** Problem **
Each line must appear in the answer exactly as it does in the data.

——————————

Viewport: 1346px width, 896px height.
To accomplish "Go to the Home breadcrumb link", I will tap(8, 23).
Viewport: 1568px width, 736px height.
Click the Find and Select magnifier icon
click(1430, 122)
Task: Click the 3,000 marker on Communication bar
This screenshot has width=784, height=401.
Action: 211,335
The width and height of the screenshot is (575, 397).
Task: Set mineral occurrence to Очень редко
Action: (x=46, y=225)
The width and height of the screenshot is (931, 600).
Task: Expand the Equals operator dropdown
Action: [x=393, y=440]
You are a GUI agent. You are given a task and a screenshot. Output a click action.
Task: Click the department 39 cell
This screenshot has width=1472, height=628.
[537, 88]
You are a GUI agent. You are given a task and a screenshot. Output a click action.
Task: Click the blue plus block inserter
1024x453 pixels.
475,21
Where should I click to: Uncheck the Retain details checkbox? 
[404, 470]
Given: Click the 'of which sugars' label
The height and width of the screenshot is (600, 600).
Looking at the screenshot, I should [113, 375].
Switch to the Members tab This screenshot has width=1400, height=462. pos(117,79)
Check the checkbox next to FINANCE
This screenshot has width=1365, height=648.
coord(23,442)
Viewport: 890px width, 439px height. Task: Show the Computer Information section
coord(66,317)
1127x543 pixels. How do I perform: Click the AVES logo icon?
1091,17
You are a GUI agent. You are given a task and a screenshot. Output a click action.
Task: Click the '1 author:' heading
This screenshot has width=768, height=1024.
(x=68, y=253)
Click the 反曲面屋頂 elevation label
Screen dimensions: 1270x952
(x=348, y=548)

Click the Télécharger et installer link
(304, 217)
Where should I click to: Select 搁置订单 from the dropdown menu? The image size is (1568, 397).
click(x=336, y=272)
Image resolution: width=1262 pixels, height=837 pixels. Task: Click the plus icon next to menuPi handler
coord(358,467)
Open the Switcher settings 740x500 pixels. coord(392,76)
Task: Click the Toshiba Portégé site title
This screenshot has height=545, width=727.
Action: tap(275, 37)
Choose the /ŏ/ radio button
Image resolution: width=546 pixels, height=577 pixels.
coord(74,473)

——————————

** Expected answer **
Viewport: 1346px width, 896px height.
To accomplish "Go to the Home breadcrumb link", I will tap(8, 23).
Viewport: 1568px width, 736px height.
Click the Find and Select magnifier icon
click(1430, 122)
Task: Click the 3,000 marker on Communication bar
This screenshot has width=784, height=401.
Action: 211,335
The width and height of the screenshot is (575, 397).
Task: Set mineral occurrence to Очень редко
Action: (x=46, y=225)
The width and height of the screenshot is (931, 600).
Task: Expand the Equals operator dropdown
Action: [x=393, y=440]
You are a GUI agent. You are given a task and a screenshot. Output a click action.
Task: Click the department 39 cell
This screenshot has width=1472, height=628.
[537, 88]
You are a GUI agent. You are given a task and a screenshot. Output a click action.
Task: Click the blue plus block inserter
1024x453 pixels.
475,21
Where should I click to: Uncheck the Retain details checkbox? 
[404, 470]
Given: Click the 'of which sugars' label
The height and width of the screenshot is (600, 600).
Looking at the screenshot, I should [113, 375].
Switch to the Members tab This screenshot has width=1400, height=462. pos(117,79)
Check the checkbox next to FINANCE
This screenshot has width=1365, height=648.
coord(23,442)
Viewport: 890px width, 439px height. Task: Show the Computer Information section
coord(66,317)
1127x543 pixels. How do I perform: Click the AVES logo icon?
1091,17
You are a GUI agent. You are given a task and a screenshot. Output a click action.
Task: Click the '1 author:' heading
This screenshot has width=768, height=1024.
(x=68, y=253)
Click the 反曲面屋頂 elevation label
Screen dimensions: 1270x952
(x=348, y=548)

Click the Télécharger et installer link
(304, 217)
Where should I click to: Select 搁置订单 from the dropdown menu? The image size is (1568, 397).
click(x=336, y=272)
Image resolution: width=1262 pixels, height=837 pixels. Task: Click the plus icon next to menuPi handler
coord(358,467)
Open the Switcher settings 740x500 pixels. coord(392,76)
Task: Click the Toshiba Portégé site title
This screenshot has height=545, width=727.
Action: tap(275, 37)
Choose the /ŏ/ radio button
Image resolution: width=546 pixels, height=577 pixels.
coord(74,473)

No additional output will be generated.